### Fragmento proporcionado
........

Emigrantes, desterrados, exiliados y opositores: La excepcionalidad de la política migratoria cubana.
por JUAN ANTONIO BLANCO, Ottawa
Muchos aceptan que hay una "diáspora" o "comunidad cubana asentada en el exterior", sin percatarse de que esa masa de personas se aproxima más a la figura del desterrado, que a la del emigrado de otros países. Al "exilio", por otra parte, se le identifica con los grupos de cubanos involucrados en actividades (pacíficas o violentas) contra el gobierno de la Isla, incluidos aquellos que, ejerciendo su libertad de expresión desde una nación extranjera, se limitan a hacer declaraciones públicas consideradas inconvenientes por el poder cubano.
Al aceptar acrítricamente estas definiciones, las personas corrientes suelen identificar a sus familiares como "emigrados" y les piden a menudo que no se metan en política, porque si actúan como "exiliados" (siempre según su errada definición del término) perderían la posibilidad de verlos en Cuba, o de que ellos puedan viajar a visitarlos en el exterior —y, eventualmente, quedarse fuera. Muchos creen también que el exiliado es solamente aquel que pide asilo político, por lo que no consideran como tales a quienes escapan de Cuba en balsa, o buscan otros modos de lograr salir y quedarse en el exterior.
Si partimos de esa manera de definir el concepto, vemos que, tanto en el caso cubano como en cualquier otro, hay exiliados (algunos por vía de asilo y otros no) que actúan como miembros activos de la oposición al gobierno de su país desde el exterior y otros que, una vez en el extranjero, se dedican a su vida privada exclusivamente.
Remesas, 'solidaridad' y servicios de inteligencia Es sobre ese exilio político activo, denominado por la propaganda oficial como "la mafia de Miami", que el gobierno cubano concentra todas sus baterías políticas y de inteligencia. Se trata, sin embargo, de un conjunto muy diverso y plural —hasta contradictorio— de personas y organizaciones con diferentes visiones de lo que creen debería ser la Cuba del futuro, aunque todos coincidan en la necesidad imperiosa de detener los abusos y violaciones de derechos humanos y democratizar el país.

........

### Material recopilado
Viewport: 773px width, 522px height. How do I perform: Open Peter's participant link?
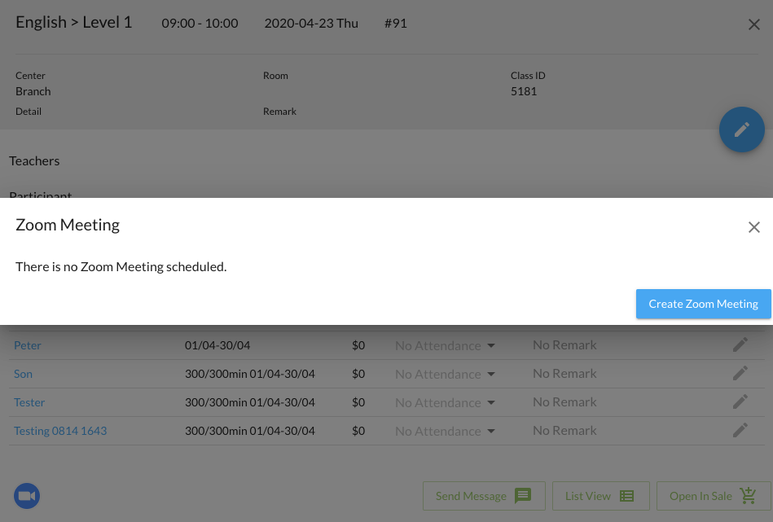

........

### Instrucciones
1. ¿Concuerdan con el texto sobre la política migratoria cubana estas afirmaciones? (a) El gobierno cubano concentra sus recursos políticos y de inteligencia en el exilio político activo. (b) Todos los exiliados actúan como miembros activos de la oposición desde el exterior. (c) Las personas y organizaciones del exilio político activo comparten una misma visión de la Cuba del futuro. Responda sí o no a cada una y cite literalmente las palabras del texto que lo deciden.
2. Prosiga el texto sobre la política migratoria cubana a partir de donde termina.

### Respuestas por consigna
1.
(a) Sí: «Es sobre ese exilio político activo, denominado por la propaganda oficial como "la mafia de Miami", que el gobierno cubano concentra todas sus baterías políticas y de inteligencia.»
(b) No: «hay exiliados (algunos por vía de asilo y otros no) que actúan como miembros activos de la oposición al gobierno de su país desde el exterior y otros que, una vez en el extranjero, se dedican a su vida privada exclusivamente.»
(c) No: «Se trata, sin embargo, de un conjunto muy diverso y plural —hasta contradictorio— de personas y organizaciones con diferentes visiones de lo que creen debería ser la Cuba del futuro»

2.
Desde la crisis del Mariel, el gobierno cubano tuvo que admitir la progresiva flexibilización de las salidas temporales y definitivas de Cuba en las décadas de los ochenta y noventa. Antes de esa fecha, sólo los mayores de 65 años podían solicitar un permiso temporal para visitar a sus parientes, que era otorgado en raras ocasiones. A partir de entonces, el objetivo gubernamental ha sido neutralizar a la creciente masa de personas que abandonan el país, para que no se involucren en actividades políticas en el extranjero, y para que colaboren con las embajadas cubanas, una vez radicados allí.
En ese esfuerzo el gobierno cubano, por una parte, replantea el discurso oficial para presentar a quienes se marchan de Cuba como una masa de emigrados económicos, similar a la de otros países, que no son realmente opuestos a su política. Desde el éxodo masivo, plurirracial y pluriclasista, del Mariel, es este el modo de explicar internacionalmente el inocultable deseo masivo de salir de Cuba, a fin de que ese hecho no sea interpretado como señal de debilidad del consenso político interno.
Sin embargo, el trato entre represivo y hostil que se les dispensa a esas personas, desde que se conoce su deseo de marchar al extranjero y aún después de su relocalización, desmiente que se trate de una emigración normal.
Pierden sus empleos, se les intenta aislar socialmente, se les confiscan todas y cada una de sus propiedades (no sólo la casa, sino todo lo que está dentro de ella u otras propiedades que se conozca pertenezcan al potencial emigrado), se registra oficialmente en su pasaporte y documentos que se trata de una "salida definitiva del país"; al que, en lo adelante, sólo pueden —ocasionalmente y por limitado tiempo— retornar de visita, pero no para radicarse nuevamente en él. Pero, aun para acceder por tiempo limitado a su patria, esas personas siempre requieren que se les otorgue un "permiso de entrada", a pesar de tener pasaporte nacional vigente. Visitas selectivas En un reciente malabarismo mediático, el gobierno cubano anunció —como si ello fuese un gesto generoso, y no una obligación según los estándares internacionalmente vigentes y con la Declaración Universal de Derechos Humanos suscrita por Cuba desde 1948— que a partir de 2004 se suspende el requisito del permiso de entrada al país a todo aquel que tenga un pasaporte cubano en regla.
Lo que no dijo en público es que todo emigrado o exiliado aspirante a "visitar" su patria —porque todavía no podría radicarse o permanecer en la tierra donde nació más allá del limitado tiempo que se otorga a un visitante— tiene que primero pasar por el consulado correspondiente para que le estampen la inevitable autorización para tal visita, aunque ya no se cobre por ese humillante trámite.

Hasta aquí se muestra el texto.